Curt et Ronald ne sont certainement pas des citoyens modèles, mais ils sont seuls et démunis face à une machination politico-corporative dont ils ne comprennent pas les rouages.
Ni la prémisse ni le film ne gagnera un prix pour son originalité, mais là n’est pas l’intérêt de No Sudden Move. D’entrée de jeu, on est confrontés à un crime extrêmement violent et on déshumanise la victime. Le comptable (le policier grognon de Stranger Things David Harbour) est un poltron maladroit et menteur qui trompe sa femme avec une collègue et qui met la santé de sa famille en péril. Est-il victime du kidnapping ou était-ce la conséquence inévitable de l’accumulation de ses transgressions? On est dans un univers moral on ne peut plus gris.
Curt et Ronald ne sont certainement pas des citoyens modèles, mais ils sont seuls et démunis face à une machination politico-corporative dont ils ne comprennent pas les rouages. S’ils ne sont pas conventionnellement aimables, on peut difficilement être contre eux. Le film met en contexte leurs actions dans à travers le filtre de la survie. Oui, ils ont choisi un mode de vie violent et perfide, mais doivent-ils vraiment mourir pour un vol de documents? No Sudden Move met à l’épreuve nos valeurs et notre éthique personnelle à chaque rebondissement.
le maudit rêve américain
La mallette remplie d’argent est devenue en quelque sorte un personnage iconique des thrillers américains depuis les dernières décennies. On la voit mystérieuse et rayonnante dans Pulp Fiction. Elle détruit tout sur son passage dans No Country For Old Men des frères Coen. C’est un symbole puissant de la corruption du rêve américain: on ne veut plus la maison avec la petite clôture blanche, les enfants, le caniche; on veut l’argent pour s’offrir tous les futurs à la fois parce qu’on ne sait pas ce qu’on veut.
Curt et Ronald ne sont pas différents. Ils veulent s’enrichir et s’affranchir de leur situation. Ce qui change, c’est leur rapport à l’argent. Ils débutent le film avec une dette considérable: leurs têtes sont mises à prix par la pègre locale. Plus ils progressent, plus le montant auquel ils auront droit, s’ils prennent les risques nécessaires, augmente. Leur relation se transformera aussi en suivant la même courbe. C’est vraiment une dynamique à laquelle Hollywood ne nous a pas habitués. Se trahir pour de l’argent, oui. Faire évoluer une relation au gré du montant dans la valise, ça moins.
Nos deux bandits sont motivés par des promesses de richesses futures, mais qui restent floues et immatérielles jusqu’au dernier moment. No Sudden Move pose la question: est-ce qu’on doit saisir les occasions seulement pour le principe?

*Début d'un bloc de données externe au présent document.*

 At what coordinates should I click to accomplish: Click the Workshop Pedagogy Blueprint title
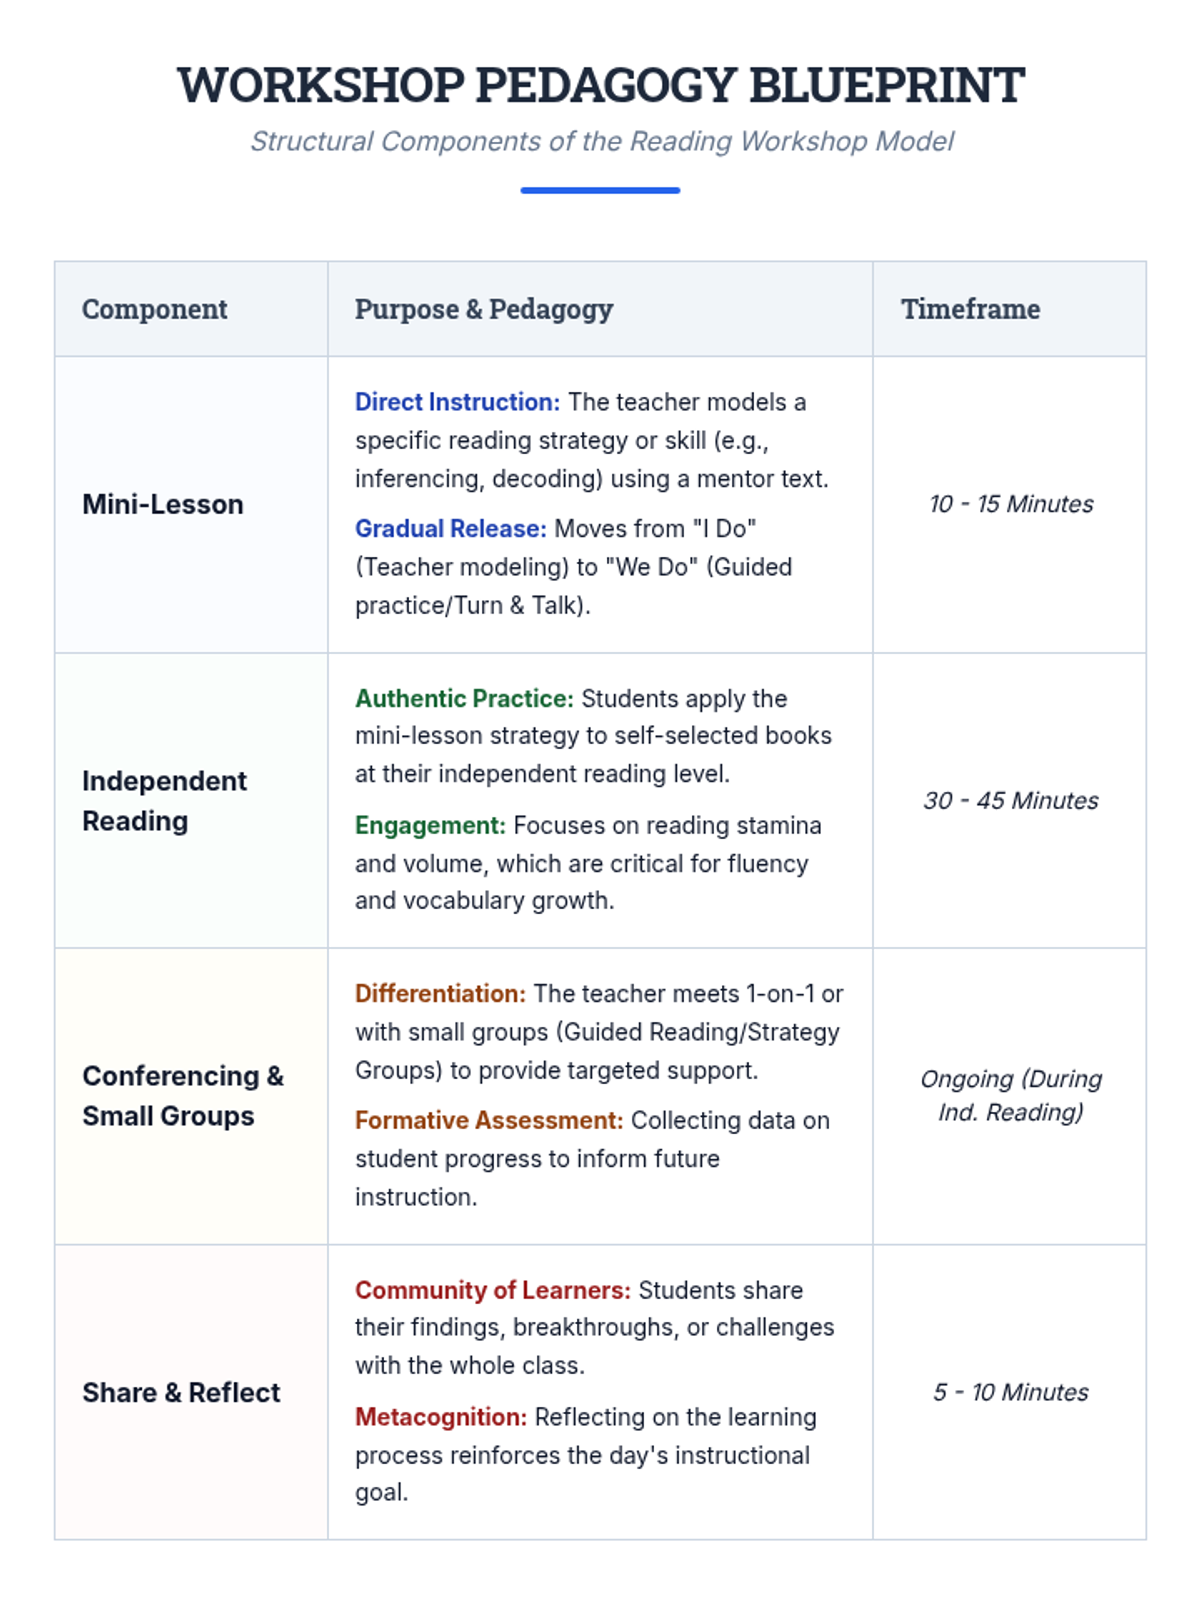tap(600, 85)

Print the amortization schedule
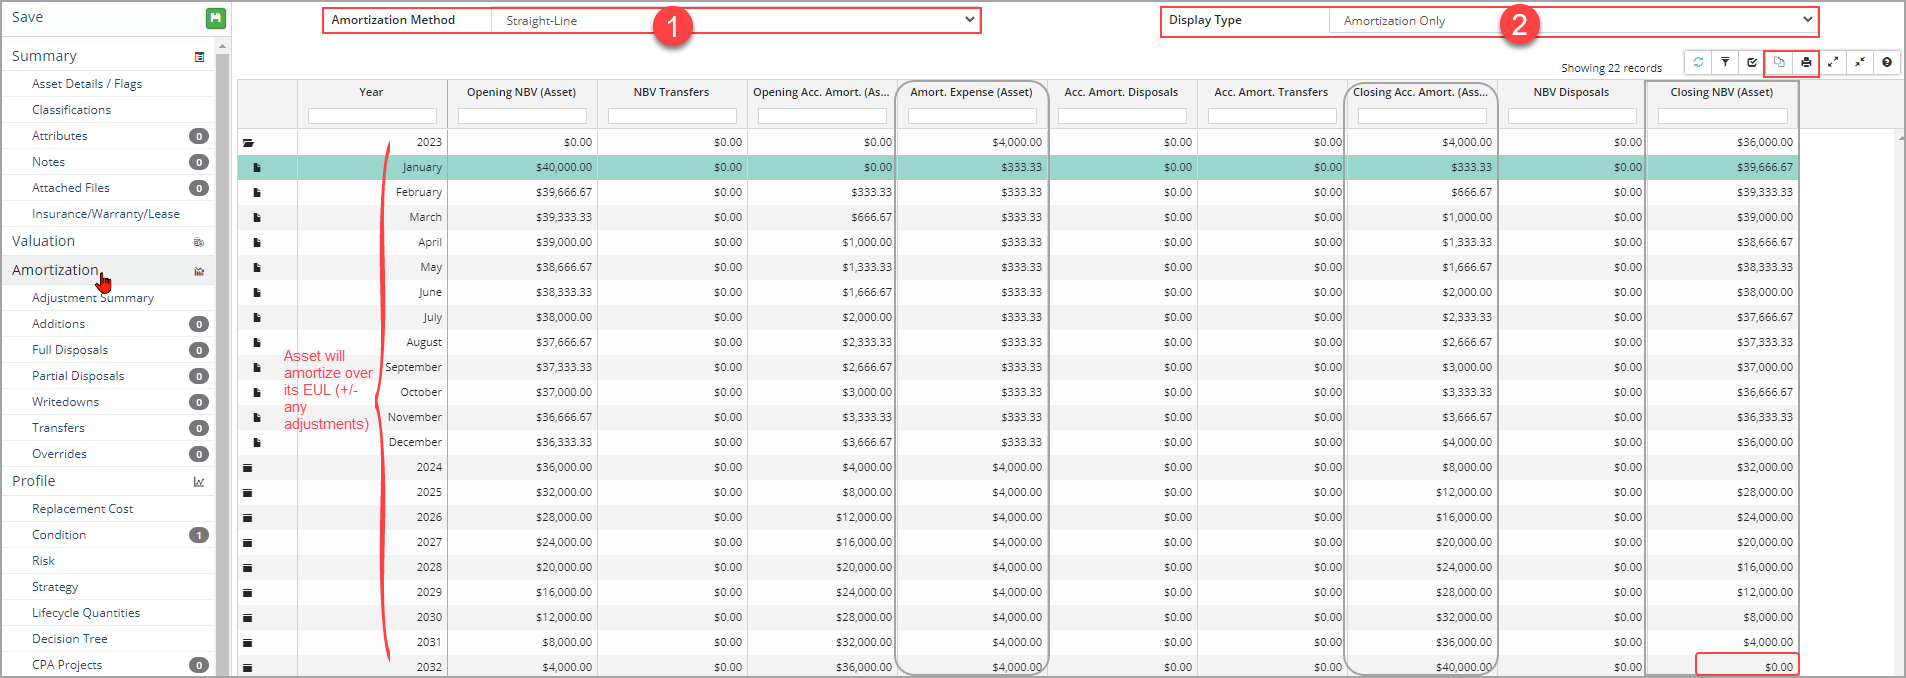1806,62
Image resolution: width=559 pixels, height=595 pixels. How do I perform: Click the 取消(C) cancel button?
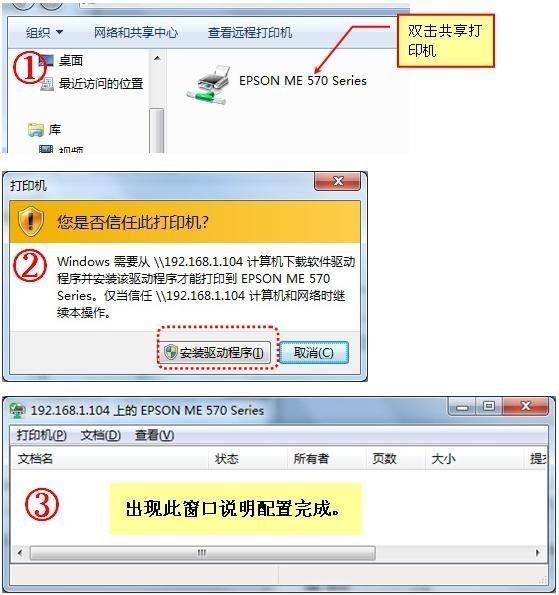point(314,353)
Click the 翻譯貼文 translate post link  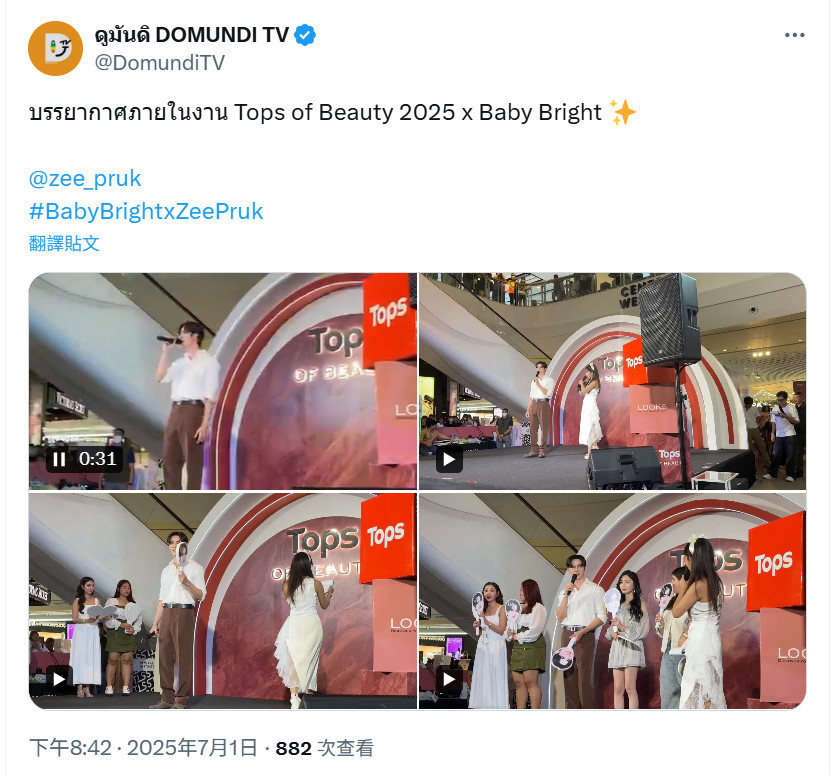click(x=64, y=243)
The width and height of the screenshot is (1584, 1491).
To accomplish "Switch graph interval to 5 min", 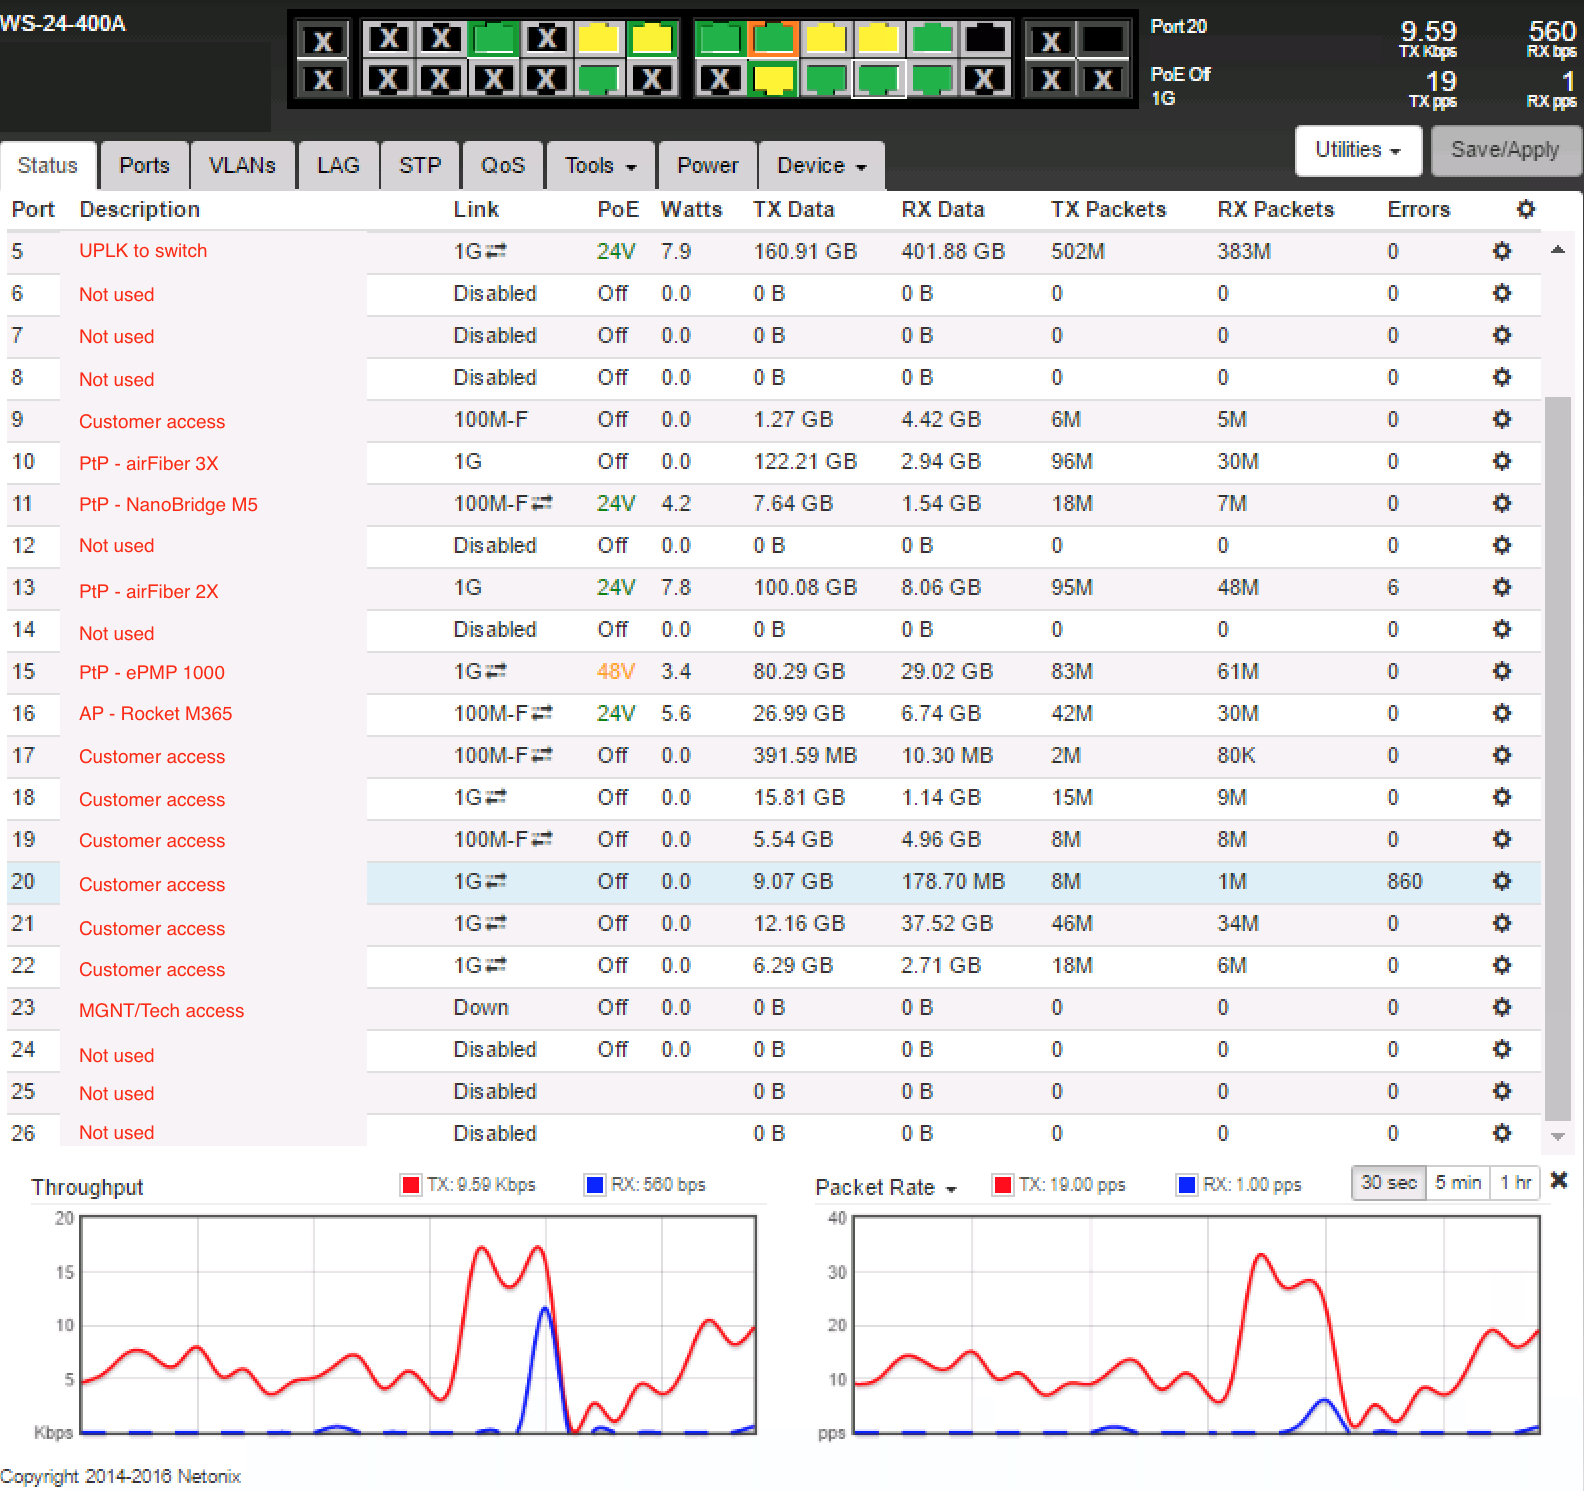I will [x=1457, y=1183].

Est-ce que l’idée du succès ne viendrait pas entraver la possibilité d’avoir du succès?
No Sudden Move est disponible sur Crave depuis une semaine. Sans être un triomphe d’originalité, c’est un film intelligent, sournois et profond à sa manière. Il nous rappelle aussi à quel point une vraie bonne histoire d’antihéros peut nous confronter et modifier notre conception de ce qui est bien, ou mal.